Una storia ispirata alla giovinezza di Jack London e al suo amore per i cani. Un inno ai sogni che sanno di libertà e avventura.
Jack ha tredici anni e per lui, nella vita, contano solo due cose: l’avventura e la libertà. London è un cane dal pelo lungo e dorato, la coda folta e gli occhi grandi. Per lui il mondo è un’esplosione di odori, e ne segue la pista come un vero segugio, a partire da quello del suo amico, che odora di una notte sotto le stelle, polvere ed erba.
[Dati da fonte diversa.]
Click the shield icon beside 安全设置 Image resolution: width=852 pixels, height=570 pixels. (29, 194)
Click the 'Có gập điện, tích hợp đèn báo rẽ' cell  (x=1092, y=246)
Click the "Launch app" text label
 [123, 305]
Tra una spedizione a caccia di foche, un furto di ostriche e un incontro clandestino di boxe, entrambi vivono ogni giorno come se fosse una sorpresa, senza annoiarsi mai. E mentre vagabondano insieme per San Francisco in cerca di opportunità, Jack sogna di unirsi ai cercatori d’oro, di visitare il grande Nord, di sentire l’ululato dei lupi e il canto profondo dei nativi. Ma più di tutto, Jack sogna di diventare un grande scrittore, per raccontare quelle folli avventure. Perché per lui scrivere è come vivere.
Perché leggerlo in classe
Attraverso le avventure di Jack e del suo fedele compagno a quattro zampe nella San Francisco di fine Ottocento, i ragazzi possono scoprire l’infanzia ribelle di uno degli scrittori più amati di sempre, Jack London. Il libro celebra il potere della narrazione come strumento di riscatto sociale e personale, insegnando che non importa quanto la vita possa essere dura: la capacità di trasformare la propria realtà in un’avventura epica è la vera chiave per la libertà.